Once I was a clever boy learning the arts of Oxford... is a quotation from the verses written by Bishop Richard Fleming (c.1385-1431) for his tomb in Lincoln Cathedral. Fleming, the founder of Lincoln College in Oxford, is the subject of my research for a D. Phil., and, like me, a son of the West Riding. I have remarked in the past that I have a deeply meaningful on-going relationship with a dead fifteenth century bishop... it was Fleming who, in effect, enabled me to come to Oxford and to learn its arts, and for that I am immensely grateful.


Friday 15 September 2023

The Golden Jubilee of the King of Sweden

 
Today is the fiftieth anniversary of the accession to the throne of Sweden of King Carl XVI Gustaf in 1973. His Golden Jubilee is being celebrated with a variety of events in and around Stockholm along with the Swedish Royal Family and members of their close relatives from the Danish and Norwegian dynasties. He is the longest reigning Swedish monarch. This year is also the quincentenary of the election of the first of the monarchs from the Vasa dynasty, King Gustaf I, in 1523.


An official portrait of King Carl XVI Gustaf of Sweden, taken by Thron Ullberg to celebrate the Golden Jubilee (The Royal Court of Sweden)
 
The official portrait of the King of Sweden to mark his Golden Jubilee

Image: The Royal Court of Sweden / The Court Jeweller

I remember the death of the King’s grandfather King Gustaf VI Adolf and the present King’s accession which occurred whilst I was on holiday in East Anglia. It does not seem half a century since that happened - the holiday remains still very fresh in my memory. 

I also recall some of the press coverage at the time. Given the age difference between the old King who was almost 91 and his 27 year old successor, and the fact that Sweden was revising its constitution  - notably the 1809 Instrument of Government - in the light of developments during the intervening years which would remove the monarch’s residual political powers, journalists were dismissive of the future of the Swedish monarchy.

Fifty years on we can look back at those changes to the Swedish constitution which became law in 1975 ( having been accepted by King Gustaf Adolf before his death ), the present King’s marriage in 1976, and his and Queen Silvia’s raising of a new royal family, together with the maintenance of an impressive Court ceremonial, as a reminder, as the Psalmist might have written, to “put not your trust in journalists”….

It is worth noting that at his accession apart from the King himself the formally constituted Swedish Royal Family comprised his unmarried uncle Prince Bertil.
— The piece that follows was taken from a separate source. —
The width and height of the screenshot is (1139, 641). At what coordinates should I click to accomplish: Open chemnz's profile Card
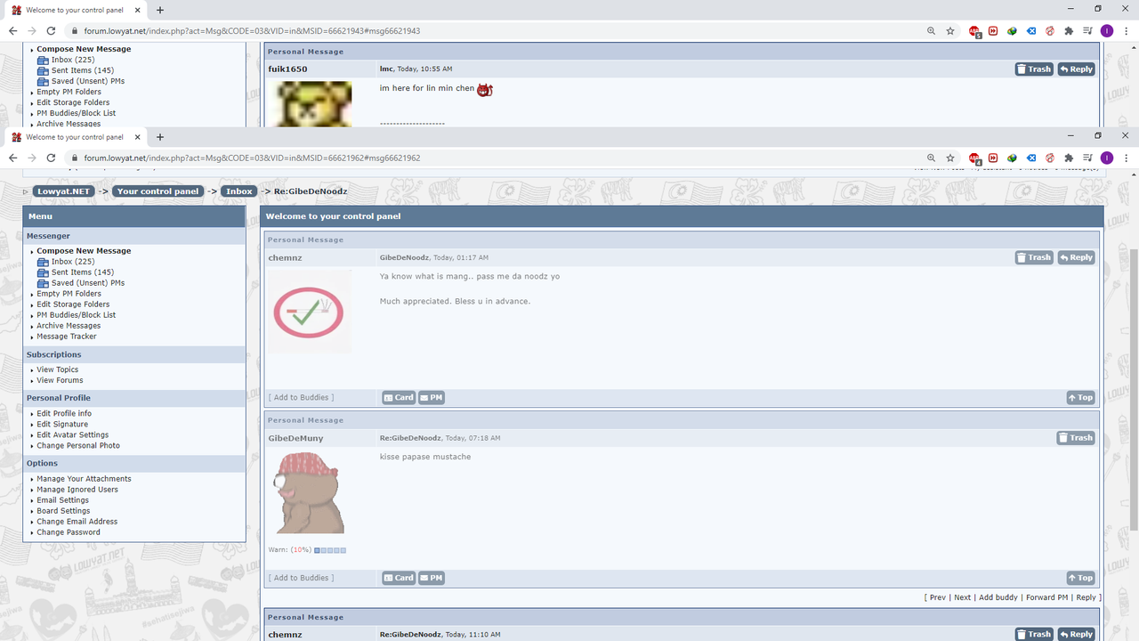point(398,397)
The wider members of the House of Bernadotte did not count as “working royals” in that modern unlovely phrase, and had no rights of succession due to renunciation of rights for unequal marriages or being female as Sweden then had an exclusively male system of primogeniture.
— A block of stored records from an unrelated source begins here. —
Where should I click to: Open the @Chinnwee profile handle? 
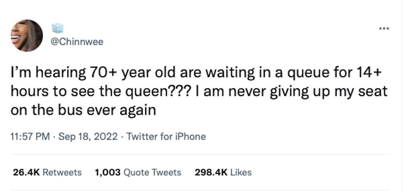tap(76, 42)
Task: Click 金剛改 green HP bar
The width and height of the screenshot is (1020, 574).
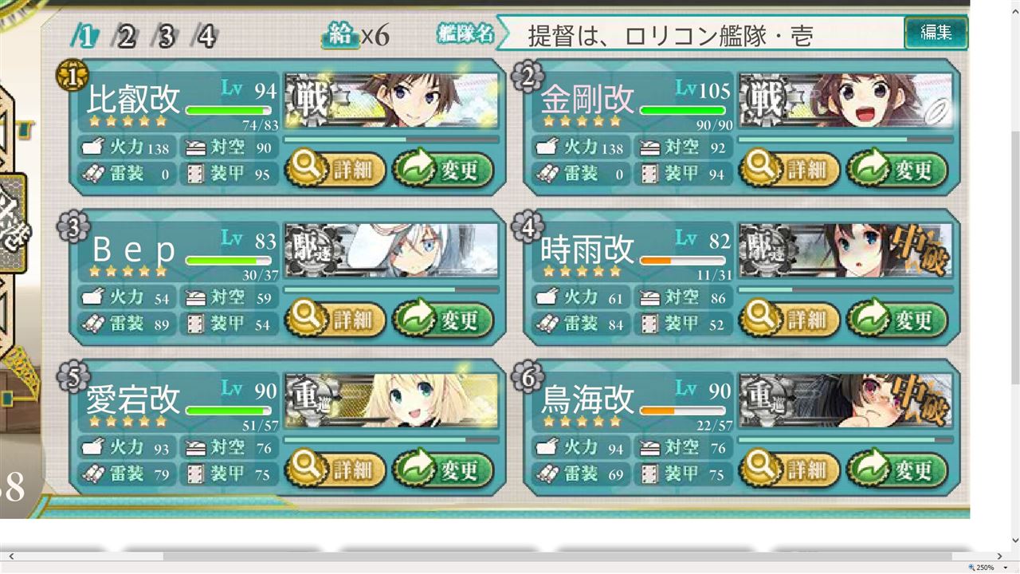Action: point(683,111)
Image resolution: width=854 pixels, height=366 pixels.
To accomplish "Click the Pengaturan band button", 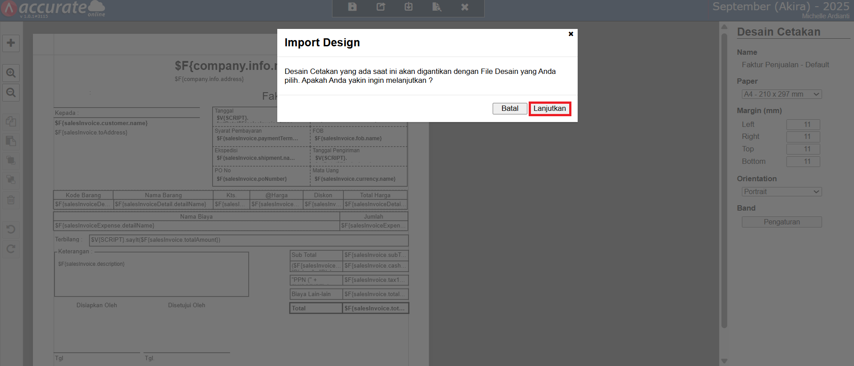I will pyautogui.click(x=781, y=222).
A formal portrait of King Carl XVI Gustaf of Sweden, taken at the time of his accession to the throne in 1973 (Wikimedia Commons)

King Carl XVI Gustaf at the time of his accession 

Image: Wikimedia Commons / The Court Jeweller 


Four generations: King Gustaf V, Crown Prince Gustaf (VI) Adolf, Prince Gustaf Adolf and Prince Carl (XVI) Gustaf. This photograph was taken at Prince Carl (VI) Gustaf's christening on 7 June 1946 in the Royal Chapel at the Royal Palace of Stockholm.

The baptism of the present King on June 7th 1946. He is held by his great grandfather King Gustaf V, who is seated next to the Crown Prince, later King Gustaf VI Adolf, with the baby’s father Prince Gustaf Adolf, who was killed in a plane accident in 1947, standing between them. When the future King Gustaf V himself was baptised in 1858 he had been held by his great grandmother Queen Désirée, the widow of the first Bernadotte King Carl XIV Johann, the former French Marshal Bernadotte.